Friday, 19 September 2025

Neil Gaiman & Dave McKean - Black Orchid (1989)


 

Back in April, 2018 my long-standing regret at having got rid of so much of my comic book collection back in the nineties achieved critical mass, driving me to buy them all back again. I spent twenty dollars a week at the Lone Star Comics online store, knowing it would take a long time but not dwelling on that particular detail. I bought back every issue of anything I regretted having sold in the first place, filled in all of the gaps, and hunted down everything I would have bought had I known about it at the time; and now, just this week, the mission is completed with the purchase of these three prestige format issues of Neil Gaiman and Dave McKean's Black Orchid. I may still buy the occasional comic book, but probably not regularly given that there doesn't seem to be anything much that I like these days. Weirdly, it does actually feel like an achievement.

Given how I've since come to regard the work of both Gaiman and McKean, and given the possibility of juvenile nostalgia tinting my judgement, Black Orchid seemed like a bit of a gamble. It isn't that either Nelly or the Davester lack talent, but I strongly feel that both have been massively overrated, having achieved popularity during an era when the comic biz was engaging in one of its most rabid periods of searching for the next superstar creator to fill Alan Moore's winkle pickers. Gaiman's writing sometimes felt a little like Alan-Moore-by-Numbers and eventually went full Tim Burton with the twinkly stuff; and while Dave McKean has always had a wonderful sense of design, he looked a little like a Bill Sienkiewicz tribute act for a long time, and I found it difficult to get past that.

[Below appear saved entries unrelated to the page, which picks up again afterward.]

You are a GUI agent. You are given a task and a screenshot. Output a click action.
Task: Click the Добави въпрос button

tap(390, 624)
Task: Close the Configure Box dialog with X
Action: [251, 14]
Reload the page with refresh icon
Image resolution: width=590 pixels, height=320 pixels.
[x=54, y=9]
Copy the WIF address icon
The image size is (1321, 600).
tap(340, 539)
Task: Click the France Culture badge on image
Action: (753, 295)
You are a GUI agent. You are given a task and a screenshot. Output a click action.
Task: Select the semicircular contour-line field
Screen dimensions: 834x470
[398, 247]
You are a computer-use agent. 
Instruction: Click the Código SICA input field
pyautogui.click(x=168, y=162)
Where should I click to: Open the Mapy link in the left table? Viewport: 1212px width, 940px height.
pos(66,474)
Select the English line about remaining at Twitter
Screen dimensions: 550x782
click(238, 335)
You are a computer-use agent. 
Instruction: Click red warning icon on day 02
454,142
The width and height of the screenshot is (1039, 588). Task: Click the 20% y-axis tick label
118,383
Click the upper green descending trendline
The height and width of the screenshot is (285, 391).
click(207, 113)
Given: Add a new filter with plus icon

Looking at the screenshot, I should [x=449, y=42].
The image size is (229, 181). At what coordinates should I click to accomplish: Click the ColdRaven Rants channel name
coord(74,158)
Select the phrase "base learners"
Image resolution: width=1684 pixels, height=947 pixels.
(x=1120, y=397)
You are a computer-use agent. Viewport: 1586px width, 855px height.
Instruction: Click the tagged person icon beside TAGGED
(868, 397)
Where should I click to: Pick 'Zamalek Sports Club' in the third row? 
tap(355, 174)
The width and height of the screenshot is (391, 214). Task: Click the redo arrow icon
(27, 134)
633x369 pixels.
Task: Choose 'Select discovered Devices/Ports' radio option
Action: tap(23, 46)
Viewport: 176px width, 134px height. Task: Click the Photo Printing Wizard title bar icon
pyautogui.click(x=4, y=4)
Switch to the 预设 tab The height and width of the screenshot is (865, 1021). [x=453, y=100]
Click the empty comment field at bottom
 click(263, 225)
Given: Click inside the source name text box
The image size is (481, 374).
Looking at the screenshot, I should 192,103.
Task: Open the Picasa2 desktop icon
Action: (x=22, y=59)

However, going back to what was the start, at least for me, before I'd begun to notice any of the traits which eventually became irritating, I'm really glad to have this one back because it's magnificent. You can really see why these two had to spend the next couple of years beating them off with a shitty stick*.

If Neil Gaiman was truly channelling Alan Moore in Black Orchid, it's no longer so obvious as it may have seemed at the time. He imposes structure and rhythm in the style of Moore - switching between variations of six and eight panel pages, and to great visceral effect with the jukebox sequence in book one - but the narrative has a more natural, understated pace giving greater contrast to its dramatic hits than does the jigsaw plotting of Watchmen and the like. Dave McKean likewise keeps it simple, with powerful use of limited colour palettes and generally holding back, allowing the intimacy of his lines and composition to do the heavy lifting - which also reveals his style to be quite unlike that of Bill Sienkiewicz, regardless of whatever else he may have glued to the page in the years that followed.

Of course, Black Orchid is nevertheless caped stuff which also features Batman and Lex Luthor, and was spun out into a Vertigo series which I don't remember being up to much and therefore haven't bothered with this time around; but the telling borders on European art cinema - and the good kind - moody, inspiring, occasionally nightmarish, surreal and yet paradoxically realist at the same time. This may even have been their finest hour for my money.


*: I realise this is an unfortunate turn of phrase given details of Neil's various hobbies which have emerged since I wrote this review.